Il primo impatto con la nuova realtà non ha posto troppi problemi. «Certo, ho dovuto fare i conti con le piste piccole e mi sono dovuto abituare al gioco, ma sin dall’inizio del campo d’allenamento direi che le cose sono andate bene, pur se ho sempre dovuto giocato all’ala». Del resto, Heim ha avuto l’indiscutibile vantaggio di incontrare al suo arrivo a St. Louis un personaggio che in Leventina non ha bisogno di presentazioni, quel Matt D’Agostini diventato uno dei ‘development coach’ ai Blues. «È stata una bella cosa. Avevo preso contatto con lui già in estate, mentre adesso lo sento regolarmente: è bello sapere di arrivare in un posto in cui conosci già qualcuno: mi ha reso la vita un po’ più facile, anche grazie ai suoi consigli, data la sua grande esperienza».
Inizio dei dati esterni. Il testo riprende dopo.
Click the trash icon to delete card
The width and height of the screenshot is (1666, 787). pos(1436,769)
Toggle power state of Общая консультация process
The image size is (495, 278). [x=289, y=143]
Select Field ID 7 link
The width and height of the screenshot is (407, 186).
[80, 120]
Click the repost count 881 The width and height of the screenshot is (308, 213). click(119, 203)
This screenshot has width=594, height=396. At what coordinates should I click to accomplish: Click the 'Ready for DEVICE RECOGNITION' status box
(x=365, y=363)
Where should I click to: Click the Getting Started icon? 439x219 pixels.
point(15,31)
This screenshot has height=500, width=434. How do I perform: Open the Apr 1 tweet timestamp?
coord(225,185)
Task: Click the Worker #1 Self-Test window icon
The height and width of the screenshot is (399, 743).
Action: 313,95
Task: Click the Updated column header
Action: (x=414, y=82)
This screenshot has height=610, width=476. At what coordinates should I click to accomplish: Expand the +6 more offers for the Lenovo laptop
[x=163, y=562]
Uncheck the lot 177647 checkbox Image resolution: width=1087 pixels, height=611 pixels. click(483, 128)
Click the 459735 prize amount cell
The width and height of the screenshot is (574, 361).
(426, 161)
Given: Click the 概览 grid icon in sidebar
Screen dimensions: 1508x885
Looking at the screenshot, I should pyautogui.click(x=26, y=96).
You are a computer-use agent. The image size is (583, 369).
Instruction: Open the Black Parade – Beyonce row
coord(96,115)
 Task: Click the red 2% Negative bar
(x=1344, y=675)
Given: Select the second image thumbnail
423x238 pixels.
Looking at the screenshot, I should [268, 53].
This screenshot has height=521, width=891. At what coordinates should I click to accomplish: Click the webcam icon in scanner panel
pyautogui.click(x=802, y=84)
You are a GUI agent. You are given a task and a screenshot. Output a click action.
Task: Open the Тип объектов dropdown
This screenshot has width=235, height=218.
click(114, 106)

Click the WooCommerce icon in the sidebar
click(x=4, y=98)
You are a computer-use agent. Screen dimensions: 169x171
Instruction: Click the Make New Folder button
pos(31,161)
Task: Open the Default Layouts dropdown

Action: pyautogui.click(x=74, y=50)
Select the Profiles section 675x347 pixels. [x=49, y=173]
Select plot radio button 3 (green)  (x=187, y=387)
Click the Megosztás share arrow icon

Poi, però, è arrivato il ‘doloroso’ momento dell’annuncio: André Heim comincerà la stagione in American Hockey League. «Al termine di un allenamento sono stato convocato dallo stesso Armstrong e dal direttore del personale, Tim Taylor, i quali mi hanno comunicato che mi avrebbero mandato a Springfield, dicendomi che avrei dovuto continuare lavorare duramente per giocarmi l’opportunità di tornare a St. Louis, sfruttando ogni occasione, come ad esempio quella di possibili infortuni ai Blues. A quel punto sono tornato in albergo e ho impacchettato le mie cose, poi il giorno dopo sono salito su un volo per Atlanta, e dopo altre due ore di viaggio sono arrivato ad Hartford, dove avrei giocato la mia prima amichevole con la maglia degli Springfield Thunderbirds. Ho dormito in un albergo vicino all’aeroporto, poi il giorno dopo mi sono trasferito allo stadio, che è davvero bello, e gli spogliatoi a dir poco perfetti: lì ho ritrovato parte dei giocatori che erano stati tagliati come me dal campo d’allenamento a St. Louis. Di quella partita, posso dire che è stato un buon match: ho avuto anche la possibilità di segnare, ma soprattutto ho infine avuto la possibilità di fare il centro, dopo aver dovuto sempre giocare all’ala durante il campo d’allenamento. E d’ora in poi spero di giocare come centro, perché è per quel ruolo che mi sono preparato».